Il donne encore à considérer que suite à son transfert de son siège social vers la France le 23 janvier 2019, la société B aurait procédé à l’extourne de l’intégralité de la provision litigieuse dans sa déclaration finale pour l’exercice 2019. Ledit transfert de siège serait 24considéré, en vertu de l’article 172 LIR, comme une dissolution qui entraînerait une imposition du bénéfice net réalisé. En procédant à l’extourne des provisions effectuées, la société B aurait confirmé « per se » que celles-ci n’auraient aucune valeur économique.

Le représentant étatique en conclut que ce serait à bon droit que le bureau d’imposition aurait refusé la déductibilité de la provision litigieuse en considérant qu’une provision ne viserait pas à couvrir des risques hypothétiques, alors que l’absence de la moindre réalité économique, par rapport aux indemnités qui devraient être effectivement payées par la société B à la société E, au titre du « Compensation Agreement […] for the Novation of the LNG Sale and Purchase Agreement », interdirait l’enregistrement de la moindre provision y afférente.

En ce qui concerne, finalement, les bulletins de l’établissement séparé de la valeur unitaire au 1er janvier des années 2017, 2018 et 2019, le délégué du gouvernement confirme la position du directeur fondée sur les §§ 6, alinéa (1) et 62 BewG pour soutenir que les provisions liées aux contrats d’affrètement et de sous affrètement de navires, qui seraient liées à des prestations de services futures, de même que la provision liée au « Compensation Agreement […] for the Novation of the LNG Sale and Purchase Agreement », qui serait sans valeur économique, ne seraient pas des dettes déductibles de la fortune d’exploitation de la société B.

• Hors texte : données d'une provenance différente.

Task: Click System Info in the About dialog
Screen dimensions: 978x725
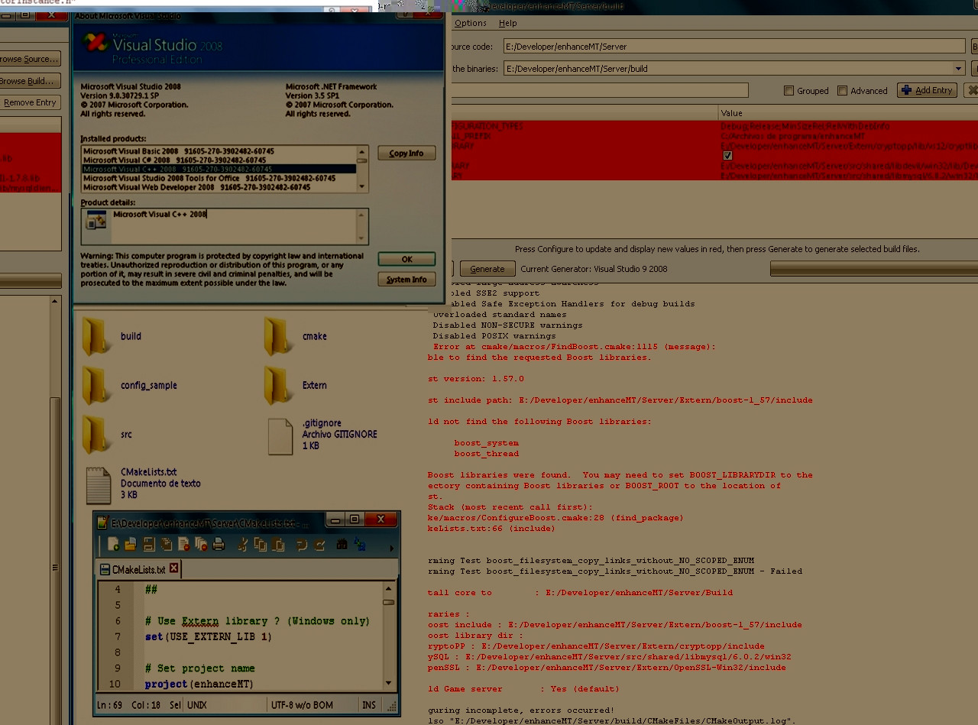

Pour le surplus, le délégué du gouvernement prend position par rapport aux développements de la société demanderesse au sujet des emprunts sans intérêts obligatoirement convertibles en actions qu’aurait souscrits la société B et au sujet des cinq décisions fiscales anticipées qu’aurait émises l’administration depuis l’année 2008.

Dans son mémoire en réplique, la société demanderesse expose d’abord ses arguments et moyens concernant l’admissibilité des provisions pour contrats onéreux.

Elle indique ne pas contester « en substance » les principes ayant trait aux provisions pour risques et charges repris par le délégué du gouvernement dans son mémoire en réponse, ainsi que l’affirmation selon laquelle la situation à la date de clôture de l’exercice d’exploitation serait déterminante pour l’évaluation en fin d’exercice et que l’exploitant pourrait tenir compte des faits et circonstances qui ont existé à cette date et dont l’existence ne s’est révélée qu’ultérieurement, mais avant la date d’établissement du bilan.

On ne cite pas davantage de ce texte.